I won’t go into the specifics of the conversation nor will I name the journal, but I will say that the vehemence and anger displayed in the conversation didn’t surprise me. There are a lot of poets writing today, and there are a lot of journals out there featuring many different kinds of aesthetics. Some poets struggle to find an audience. Other poets seem touched by the poetry gods and become well-known very quickly.
I’ll be honest: it’s hard not to be jealous when I see poets whom I’ve known a long time publishing their third and fourth book and getting featured in The Southern Review, Paris Review, and Ploughshares (for example). I want that kind of readership, too. I want that kind of audience for my work. And I want the respect of my peers. [Edited to add: I ultimately want to write well-crafted poems. History can decide if they're 'great.']
Perhaps, too, I’ll confess, that I’m trying to build a career.
“Careerism” is a nasty word in poetry circles. It carries a stink with it that keeps lots of artists at a distance. Indeed, some poets I’ve met even hold that to think about a “book” of poems as opposed to a single poem reveals (in me) an ugly need to be known. I disagree. There’s nothing wrong with a writer building a career. For some reasons, however, I’ve found that poets in particular bristle at this notion.
The reasons are probably varied, and I can only guess at a few, and I think those reasons have something to do with money. Is poetry somehow more “pure” that prose? Does the lack of money associated with poetry indicate that the genre is somehow immune from the marketplace of ideas? Make no mistake: I do believe that capitalism hurts art. One cannot reduce a work of art to its monetary value any more than one can measure the affect a work of art has on a viewer or reader.
At the same time, U.S. poets live in this system. Furthermore, many of us are academics, too, and our careers as writers are entangled (for better or for worse) with our careers as teachers. My poetry publications have a direct effect upon my teaching career—I teach composition, mainly, not creative writing (for the record). This fact sometimes troubles me—well, to be honest, this often troubles me. Still, I understand that this is how things are.
However, building a writing career is most certainly not why I started writing. I started writing at first just to express myself. Like most kids, I felt strange and awkward, and writing (songs and stories at first) gave me an outlet to try to understand my place in the world. I decided to pursue writing in school because I couldn’t imagine a life that didn’t place writing at the center of what I did. And now, though my writing career has become a part of my teaching career, I don’t sit down thinking, “Okay, that tenure review is coming up. Let me compose a new poem.” I doubt any writer thinks this way.

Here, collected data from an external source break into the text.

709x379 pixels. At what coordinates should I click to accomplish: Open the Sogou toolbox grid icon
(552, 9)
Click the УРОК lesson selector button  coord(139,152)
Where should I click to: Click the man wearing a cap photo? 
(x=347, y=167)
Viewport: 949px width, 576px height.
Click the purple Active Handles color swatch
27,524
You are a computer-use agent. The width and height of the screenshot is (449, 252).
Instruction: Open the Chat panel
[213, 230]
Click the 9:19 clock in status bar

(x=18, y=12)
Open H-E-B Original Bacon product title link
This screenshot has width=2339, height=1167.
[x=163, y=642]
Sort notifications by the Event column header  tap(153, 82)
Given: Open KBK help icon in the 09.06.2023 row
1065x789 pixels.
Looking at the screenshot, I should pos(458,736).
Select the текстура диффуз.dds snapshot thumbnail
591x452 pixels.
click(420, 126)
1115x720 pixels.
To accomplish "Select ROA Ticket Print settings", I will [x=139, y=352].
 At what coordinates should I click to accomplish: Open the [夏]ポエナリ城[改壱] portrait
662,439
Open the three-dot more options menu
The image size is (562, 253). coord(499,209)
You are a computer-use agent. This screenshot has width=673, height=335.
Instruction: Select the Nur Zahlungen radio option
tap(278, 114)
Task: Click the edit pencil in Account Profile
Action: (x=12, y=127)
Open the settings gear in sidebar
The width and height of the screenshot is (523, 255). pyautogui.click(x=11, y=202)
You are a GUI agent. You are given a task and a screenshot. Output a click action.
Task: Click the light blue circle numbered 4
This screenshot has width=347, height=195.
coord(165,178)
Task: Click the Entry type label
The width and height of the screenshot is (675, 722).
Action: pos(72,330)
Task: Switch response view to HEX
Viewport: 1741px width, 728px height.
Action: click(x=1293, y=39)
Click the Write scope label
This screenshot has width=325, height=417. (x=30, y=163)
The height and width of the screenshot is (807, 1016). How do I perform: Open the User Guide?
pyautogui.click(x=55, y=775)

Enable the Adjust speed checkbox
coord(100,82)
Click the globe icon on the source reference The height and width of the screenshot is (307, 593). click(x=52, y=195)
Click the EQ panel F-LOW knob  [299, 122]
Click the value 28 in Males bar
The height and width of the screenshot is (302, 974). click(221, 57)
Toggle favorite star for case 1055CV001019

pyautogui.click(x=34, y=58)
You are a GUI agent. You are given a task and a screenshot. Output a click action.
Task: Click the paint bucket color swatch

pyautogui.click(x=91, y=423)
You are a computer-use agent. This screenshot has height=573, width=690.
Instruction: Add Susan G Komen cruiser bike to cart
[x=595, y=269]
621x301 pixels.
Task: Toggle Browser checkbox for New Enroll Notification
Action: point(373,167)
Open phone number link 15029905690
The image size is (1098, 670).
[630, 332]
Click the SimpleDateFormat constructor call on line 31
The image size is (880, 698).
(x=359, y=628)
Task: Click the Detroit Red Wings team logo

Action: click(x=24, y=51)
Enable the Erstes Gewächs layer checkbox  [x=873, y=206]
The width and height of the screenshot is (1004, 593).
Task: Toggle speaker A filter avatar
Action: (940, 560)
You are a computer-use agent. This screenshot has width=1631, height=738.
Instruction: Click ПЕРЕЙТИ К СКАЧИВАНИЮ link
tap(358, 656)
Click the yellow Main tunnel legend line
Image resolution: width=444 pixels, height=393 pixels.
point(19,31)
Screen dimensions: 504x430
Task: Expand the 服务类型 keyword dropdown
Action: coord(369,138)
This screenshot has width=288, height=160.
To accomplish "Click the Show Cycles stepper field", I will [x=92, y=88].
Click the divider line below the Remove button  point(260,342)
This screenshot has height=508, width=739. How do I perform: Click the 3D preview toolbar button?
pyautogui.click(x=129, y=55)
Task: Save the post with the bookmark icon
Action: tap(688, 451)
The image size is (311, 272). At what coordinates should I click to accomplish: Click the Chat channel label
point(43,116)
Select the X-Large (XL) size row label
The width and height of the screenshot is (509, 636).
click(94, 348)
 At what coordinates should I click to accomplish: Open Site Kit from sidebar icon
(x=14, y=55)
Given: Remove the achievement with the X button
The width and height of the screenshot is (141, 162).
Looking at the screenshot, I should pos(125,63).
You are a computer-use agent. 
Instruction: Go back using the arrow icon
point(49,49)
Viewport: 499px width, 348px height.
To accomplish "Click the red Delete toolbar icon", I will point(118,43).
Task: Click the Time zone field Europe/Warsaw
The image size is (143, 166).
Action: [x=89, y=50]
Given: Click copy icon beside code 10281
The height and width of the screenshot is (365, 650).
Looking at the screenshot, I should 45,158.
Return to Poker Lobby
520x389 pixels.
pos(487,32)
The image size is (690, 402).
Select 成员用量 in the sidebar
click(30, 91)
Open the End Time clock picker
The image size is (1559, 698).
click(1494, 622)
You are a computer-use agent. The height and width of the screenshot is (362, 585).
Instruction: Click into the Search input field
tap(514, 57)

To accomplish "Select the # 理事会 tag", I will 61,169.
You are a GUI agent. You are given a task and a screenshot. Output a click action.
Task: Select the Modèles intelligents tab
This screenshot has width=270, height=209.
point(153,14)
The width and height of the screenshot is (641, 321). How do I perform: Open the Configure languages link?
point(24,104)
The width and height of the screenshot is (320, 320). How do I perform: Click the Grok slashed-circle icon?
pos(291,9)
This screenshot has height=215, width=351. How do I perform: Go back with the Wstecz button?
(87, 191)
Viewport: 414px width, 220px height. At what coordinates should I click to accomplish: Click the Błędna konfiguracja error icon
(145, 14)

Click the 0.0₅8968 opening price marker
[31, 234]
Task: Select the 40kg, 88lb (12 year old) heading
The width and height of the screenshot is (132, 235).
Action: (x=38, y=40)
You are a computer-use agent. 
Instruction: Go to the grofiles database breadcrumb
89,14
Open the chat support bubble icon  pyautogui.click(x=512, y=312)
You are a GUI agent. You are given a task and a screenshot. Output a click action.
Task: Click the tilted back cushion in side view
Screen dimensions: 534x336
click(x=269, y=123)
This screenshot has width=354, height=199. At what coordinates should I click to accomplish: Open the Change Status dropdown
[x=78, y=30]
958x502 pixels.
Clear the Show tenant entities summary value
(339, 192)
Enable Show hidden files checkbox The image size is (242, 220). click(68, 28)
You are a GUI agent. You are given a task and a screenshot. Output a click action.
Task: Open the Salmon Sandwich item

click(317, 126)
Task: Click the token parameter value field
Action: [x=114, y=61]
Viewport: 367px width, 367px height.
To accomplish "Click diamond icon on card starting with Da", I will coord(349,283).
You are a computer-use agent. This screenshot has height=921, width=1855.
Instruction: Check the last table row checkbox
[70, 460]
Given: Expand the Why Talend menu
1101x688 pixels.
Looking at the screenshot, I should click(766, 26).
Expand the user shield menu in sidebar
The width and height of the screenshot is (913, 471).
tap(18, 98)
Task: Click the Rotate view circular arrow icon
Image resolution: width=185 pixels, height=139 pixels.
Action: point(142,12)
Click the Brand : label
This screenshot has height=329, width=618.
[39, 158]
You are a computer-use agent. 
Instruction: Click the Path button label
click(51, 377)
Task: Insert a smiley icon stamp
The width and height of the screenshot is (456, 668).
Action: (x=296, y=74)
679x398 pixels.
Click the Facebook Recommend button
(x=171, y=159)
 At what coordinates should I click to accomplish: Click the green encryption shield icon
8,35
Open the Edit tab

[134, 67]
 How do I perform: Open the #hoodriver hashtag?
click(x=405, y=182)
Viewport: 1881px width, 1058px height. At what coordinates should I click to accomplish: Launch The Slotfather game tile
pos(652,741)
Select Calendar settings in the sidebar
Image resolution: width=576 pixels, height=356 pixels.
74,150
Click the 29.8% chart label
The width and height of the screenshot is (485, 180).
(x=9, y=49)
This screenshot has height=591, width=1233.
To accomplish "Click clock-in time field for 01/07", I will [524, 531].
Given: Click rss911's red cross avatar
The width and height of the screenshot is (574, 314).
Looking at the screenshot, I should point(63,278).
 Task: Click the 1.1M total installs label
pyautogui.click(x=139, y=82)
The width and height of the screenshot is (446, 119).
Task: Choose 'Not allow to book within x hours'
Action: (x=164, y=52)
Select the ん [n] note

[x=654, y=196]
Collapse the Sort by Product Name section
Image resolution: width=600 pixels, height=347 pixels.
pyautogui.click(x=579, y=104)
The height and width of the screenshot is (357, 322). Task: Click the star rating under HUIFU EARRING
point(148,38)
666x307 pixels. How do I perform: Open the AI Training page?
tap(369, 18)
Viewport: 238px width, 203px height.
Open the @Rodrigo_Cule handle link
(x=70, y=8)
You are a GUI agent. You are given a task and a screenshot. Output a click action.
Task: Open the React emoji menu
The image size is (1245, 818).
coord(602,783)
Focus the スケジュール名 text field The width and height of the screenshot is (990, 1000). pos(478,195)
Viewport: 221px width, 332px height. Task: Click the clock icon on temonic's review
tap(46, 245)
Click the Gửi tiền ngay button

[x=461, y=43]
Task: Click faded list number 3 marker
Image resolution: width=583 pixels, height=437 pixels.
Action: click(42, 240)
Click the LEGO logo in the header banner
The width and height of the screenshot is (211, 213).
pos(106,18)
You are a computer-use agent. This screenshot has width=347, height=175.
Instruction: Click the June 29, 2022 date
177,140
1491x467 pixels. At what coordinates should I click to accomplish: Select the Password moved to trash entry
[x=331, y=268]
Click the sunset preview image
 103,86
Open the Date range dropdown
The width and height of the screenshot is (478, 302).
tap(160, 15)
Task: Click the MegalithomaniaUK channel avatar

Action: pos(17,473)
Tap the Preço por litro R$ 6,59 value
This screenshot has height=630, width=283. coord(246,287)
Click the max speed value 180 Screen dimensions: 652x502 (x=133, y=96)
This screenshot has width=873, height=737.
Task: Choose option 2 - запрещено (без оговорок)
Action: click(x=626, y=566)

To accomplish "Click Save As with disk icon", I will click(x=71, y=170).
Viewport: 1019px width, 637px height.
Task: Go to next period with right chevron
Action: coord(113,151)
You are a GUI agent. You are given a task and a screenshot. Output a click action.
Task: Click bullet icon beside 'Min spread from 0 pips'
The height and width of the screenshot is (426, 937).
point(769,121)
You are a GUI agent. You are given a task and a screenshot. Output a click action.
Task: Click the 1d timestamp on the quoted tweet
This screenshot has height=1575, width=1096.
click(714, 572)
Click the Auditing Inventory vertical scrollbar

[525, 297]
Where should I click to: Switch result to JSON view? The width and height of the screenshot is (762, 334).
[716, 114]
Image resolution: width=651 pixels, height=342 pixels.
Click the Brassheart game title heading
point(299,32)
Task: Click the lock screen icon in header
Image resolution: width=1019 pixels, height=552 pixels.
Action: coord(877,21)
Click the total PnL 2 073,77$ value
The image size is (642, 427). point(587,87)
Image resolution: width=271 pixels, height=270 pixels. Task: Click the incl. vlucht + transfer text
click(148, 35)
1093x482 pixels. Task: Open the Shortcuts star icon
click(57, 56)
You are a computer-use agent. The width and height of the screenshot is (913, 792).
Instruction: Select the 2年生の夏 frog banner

But to return to that Facebook conversation: my feelings about that rejection had nothing to do with my career as a writer or an academic. I respect that nameless journal greatly. I respect its editors and the writers who publish there. I respect its long history. I would love to be included in its pages, and the fact that the editors took a few precious moments to praise my work and invite a resubmission means a lot to me.
I hate to think that the poetry world has gotten so jaded that we all scoff at the notion of publication. Good and bad writing does exist, and publication can be a kind of validation. But at the end of the day, it’s just the page and me, trying to make sense of the world, trying to make meaning with syllables.